==== Text passage ====

The theorizing perpetuated by the chattering class going into this undersold perf—the band, coming off a mid-tour hiatus of several planet revolutions, the precession of the earth’s axis four wobbles closer to the dawning of the Age of Aquarius (or, wait, are we already in that now after 12-21-12?)—held that with the this stop representing a long drive for the northeastern fanbase to make right before going BACK up to MPP, down to Portsmouth, and all the way to Alabama next weekend, maybe this first turn back in Charlotte since 2012’s solid leaning to memorable appearance morph into a genuine SYL, legendary Phish frame. One song could do it; a memorable jam sequence.

Precedent, too, for possible Charlotte shenanigans: who’ll ever forget Fuck Your Face? Or the monster Rock & Roll > Charlotte Jam (hahaha, nobody misses that stuff) > Ghost? Or the Derek Trucks, late 1.0 era sit-in? Trey said it from the stage a couple of years ago: Phish may love dicks, but they also love Charlotte, for whatever unspecified reason.

PNC

Maybe it’s this: As a friend said today, I like that venue. It’s chill. It’s roomy. It’s got a lot of green around (huh huh), as in, trees and grass and stuff. Who knows what reasons the musicians may hold for their stated affection for Charlotte, but in any case, take in all these factors and you’ve got the recipe for stippled arm hair as you speculate about how Phish is gonna drop ‘Spock’s Brain’ or some other rarity. A ‘Harpua’ featuring an entire note-for-note performance of Eat a Peach. At the very least, perhaps the return of Henrietta, or maybe Norton Charlton Heston. Fish in a tux, singing ‘Bye Bye Foot.’ That type-deal.

==== Data provided ====

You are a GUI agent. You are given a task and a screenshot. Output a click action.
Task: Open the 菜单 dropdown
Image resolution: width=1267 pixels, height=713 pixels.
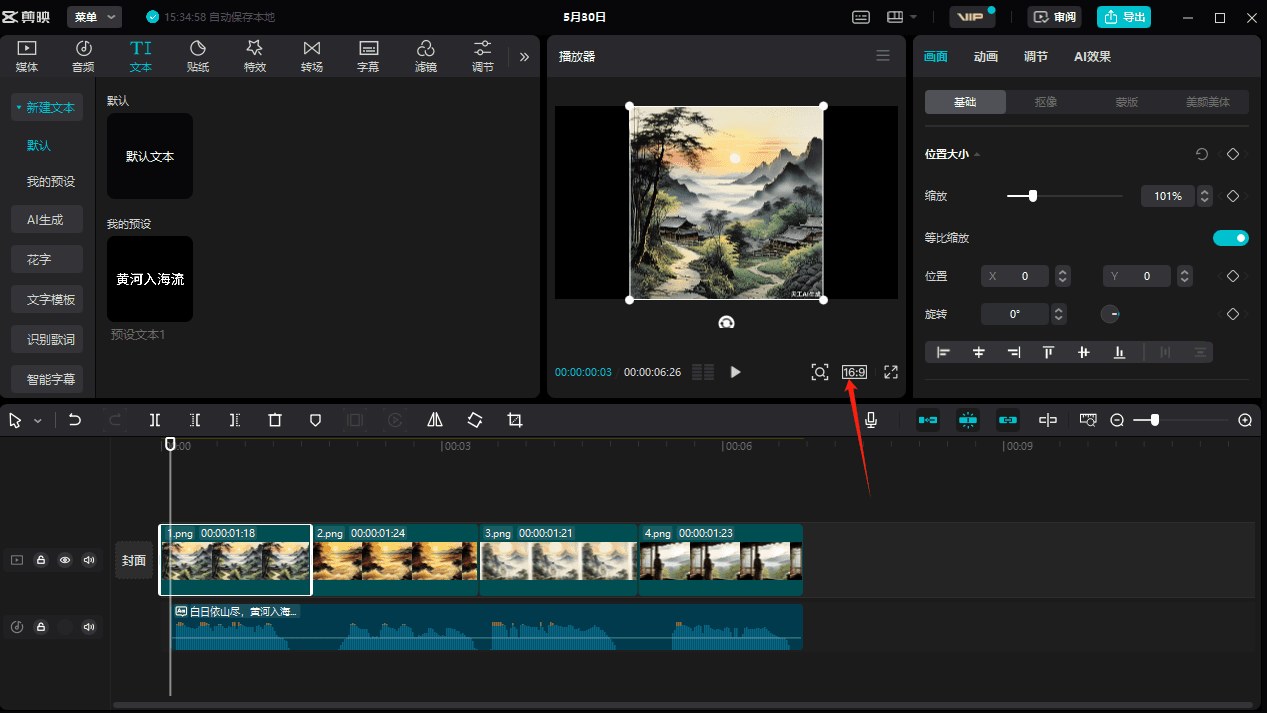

====

What the task requires: Output the stretch of the Phish show passage above from "Maybe it’s this: As" through "Foot.’ That type-deal.".

Problem solution:
Maybe it’s this: As a friend said today, I like that venue. It’s chill. It’s roomy. It’s got a lot of green around (huh huh), as in, trees and grass and stuff. Who knows what reasons the musicians may hold for their stated affection for Charlotte, but in any case, take in all these factors and you’ve got the recipe for stippled arm hair as you speculate about how Phish is gonna drop ‘Spock’s Brain’ or some other rarity. A ‘Harpua’ featuring an entire note-for-note performance of Eat a Peach. At the very least, perhaps the return of Henrietta, or maybe Norton Charlton Heston. Fish in a tux, singing ‘Bye Bye Foot.’ That type-deal.